Itty Bitty Stack Machine

A Virtual Computer for Operating System Development


This document describes the 32-bit Itty Bitty Stack Machine (IBSM), hopefully in sufficient detail as to enable a competent programmer to implement it, the virtual computer we use for operating system research and development. There are two objectives served in this design:

1.  The virtual computer must be fast, that is, it should be capable of emulation at a raw speed not slower than 10% of the host native hardware.

2.  It must be simple, so that not very much host code is needed to implement it.

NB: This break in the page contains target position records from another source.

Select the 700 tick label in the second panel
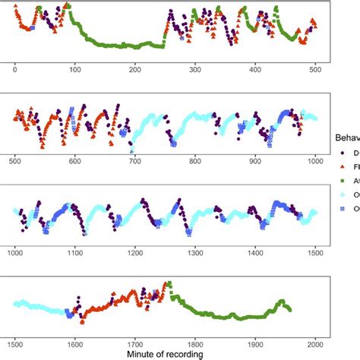[x=134, y=160]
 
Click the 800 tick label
[x=194, y=160]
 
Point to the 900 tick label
[x=254, y=160]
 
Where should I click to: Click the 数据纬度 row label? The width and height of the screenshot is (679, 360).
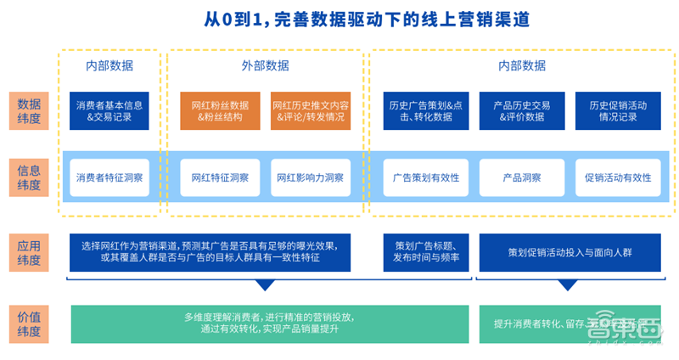[x=29, y=110]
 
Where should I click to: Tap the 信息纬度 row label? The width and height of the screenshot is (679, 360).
[x=29, y=177]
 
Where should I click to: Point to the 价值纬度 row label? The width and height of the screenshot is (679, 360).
[x=29, y=323]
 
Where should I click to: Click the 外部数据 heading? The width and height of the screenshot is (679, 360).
[x=264, y=65]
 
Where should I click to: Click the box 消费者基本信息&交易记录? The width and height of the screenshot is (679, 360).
[x=109, y=111]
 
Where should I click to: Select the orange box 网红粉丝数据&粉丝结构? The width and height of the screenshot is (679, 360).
[x=219, y=111]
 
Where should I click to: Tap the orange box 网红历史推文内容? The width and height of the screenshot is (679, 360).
[x=310, y=111]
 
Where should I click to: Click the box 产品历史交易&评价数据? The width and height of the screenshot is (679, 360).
[x=521, y=111]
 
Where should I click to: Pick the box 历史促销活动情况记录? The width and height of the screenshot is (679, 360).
[x=617, y=111]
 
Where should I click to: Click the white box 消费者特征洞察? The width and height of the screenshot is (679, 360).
[x=109, y=178]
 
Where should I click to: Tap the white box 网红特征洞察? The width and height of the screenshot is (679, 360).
[x=219, y=178]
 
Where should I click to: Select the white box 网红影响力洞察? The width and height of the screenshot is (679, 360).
[x=310, y=178]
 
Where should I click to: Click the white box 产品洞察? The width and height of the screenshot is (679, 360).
[x=521, y=178]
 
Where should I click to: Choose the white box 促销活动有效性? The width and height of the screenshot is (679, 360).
[x=617, y=178]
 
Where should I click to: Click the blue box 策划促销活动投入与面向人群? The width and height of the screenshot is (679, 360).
[x=570, y=252]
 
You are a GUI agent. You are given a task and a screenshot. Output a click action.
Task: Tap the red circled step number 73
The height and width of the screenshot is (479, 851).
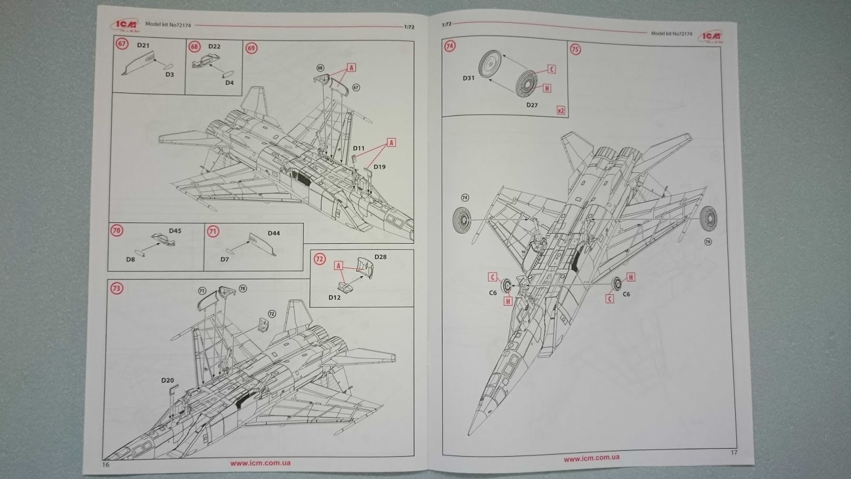[x=116, y=288]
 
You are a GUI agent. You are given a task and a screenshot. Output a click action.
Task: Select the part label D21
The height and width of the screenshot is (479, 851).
[x=143, y=45]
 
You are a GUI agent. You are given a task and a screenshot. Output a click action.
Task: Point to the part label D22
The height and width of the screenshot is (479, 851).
[x=214, y=46]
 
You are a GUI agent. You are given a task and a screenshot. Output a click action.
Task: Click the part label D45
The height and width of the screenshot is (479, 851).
[x=175, y=231]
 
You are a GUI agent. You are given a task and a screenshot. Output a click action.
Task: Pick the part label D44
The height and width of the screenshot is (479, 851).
[x=273, y=233]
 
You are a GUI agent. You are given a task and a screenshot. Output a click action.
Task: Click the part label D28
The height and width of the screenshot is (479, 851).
[x=380, y=257]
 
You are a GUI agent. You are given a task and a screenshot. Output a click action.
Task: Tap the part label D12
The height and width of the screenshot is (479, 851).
[x=334, y=298]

The initial IBSM implementation, written in HyperTalk compiled to 68000 code emulated in the MacOS PowerPC emulator, is neither fast nor simple. However, it does provide a lot of debugging facilities that would not be present in the production implementation.

The first implementation had a very clumsy tagged address mechanism to support multiple address segments. That has been removed and simplified, so all memory addresses are now offset from a single Base Register. There is now only one load and one store instruction, for local frame-based access, and a couple conversion operators for converting that to Base-Register form and back.
 

Architectural Overview

The IBSM is a 32-bit word-addressed stack-based computer with segmented addressing. There are seven registers, some used for program execution and the rest for memory address mapping and bounds checking. There are a dozen or so vectored interrupts, and up to 1024 words of memory-mapped Input/Output space.

The peripheral hardware is idealized to simplify the system management of it:

The Keyboard provides keypress interrupts with ASCII data and the real-time state of modifier keys.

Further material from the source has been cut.